> **Exercise prompt**: Copy out every line of the items below word for word, omitting the pictures.

___ Records for processing

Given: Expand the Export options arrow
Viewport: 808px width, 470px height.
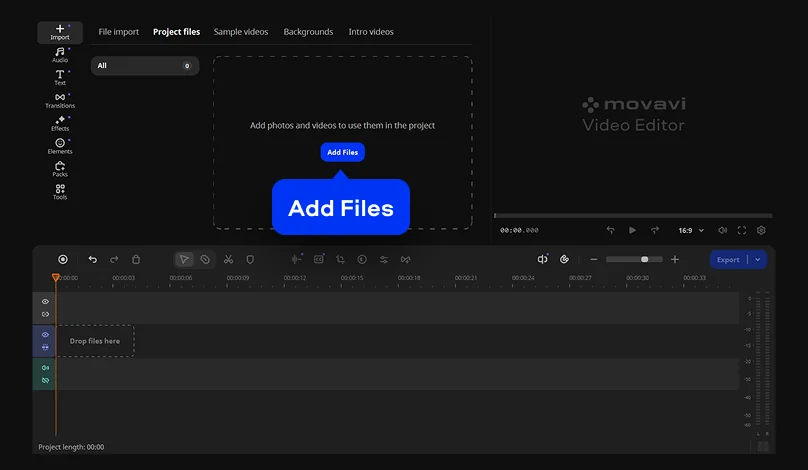Looking at the screenshot, I should point(758,259).
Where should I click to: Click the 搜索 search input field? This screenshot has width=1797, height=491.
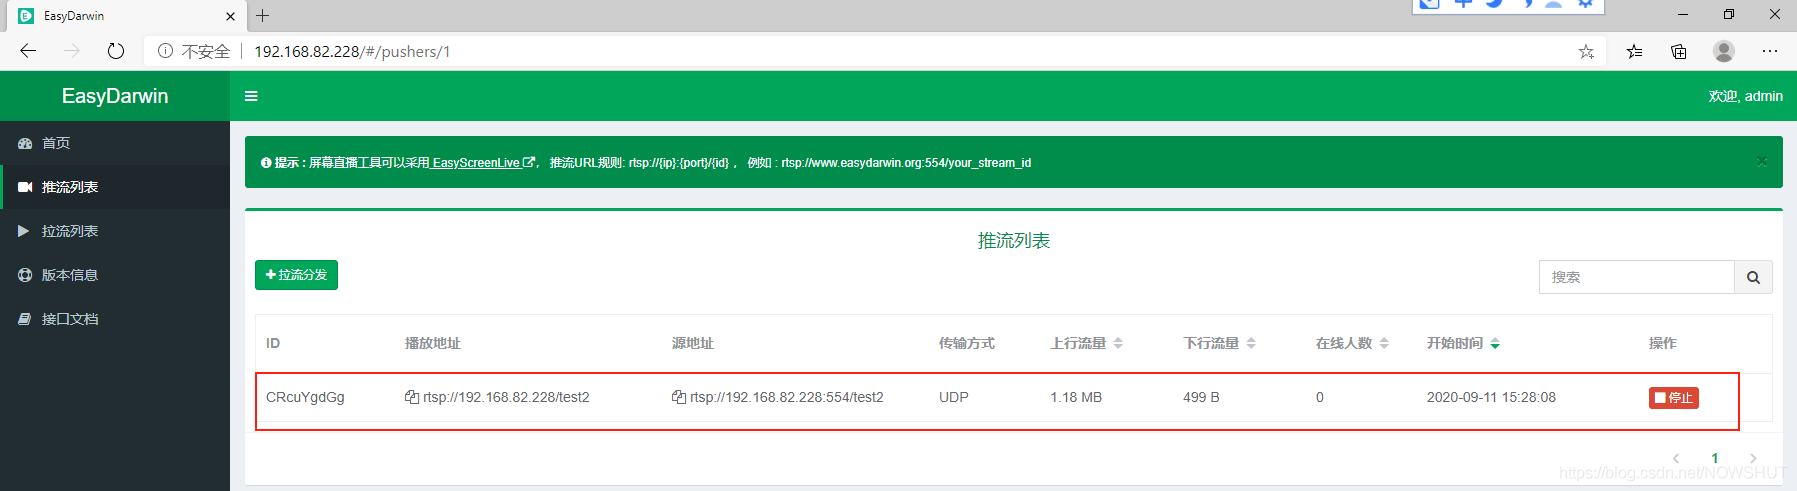point(1636,277)
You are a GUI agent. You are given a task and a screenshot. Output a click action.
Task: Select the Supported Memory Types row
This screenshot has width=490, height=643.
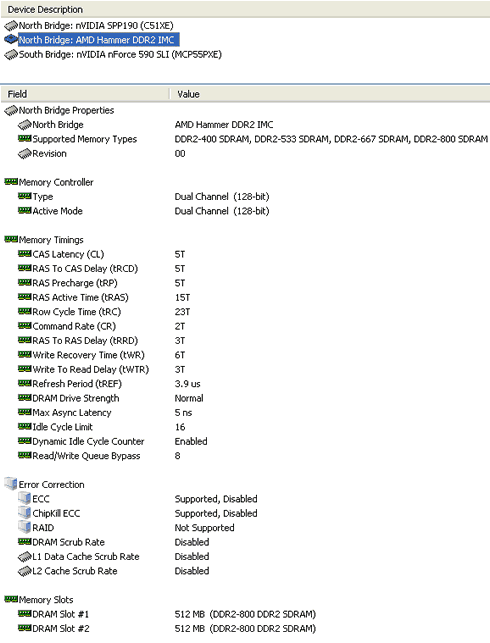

______

> **Solution to the exercise**:
Given: Expand the Export options arrow
Viewport: 808px width, 470px height.
Looking at the screenshot, I should point(758,259).
Where should I click to: Click the 搜索 search input field? This screenshot has width=1797, height=491.
point(1636,277)
You are a GUI agent. You are given a task and a screenshot. Output a click action.
Task: Select the Supported Memory Types row
This screenshot has width=490, height=643.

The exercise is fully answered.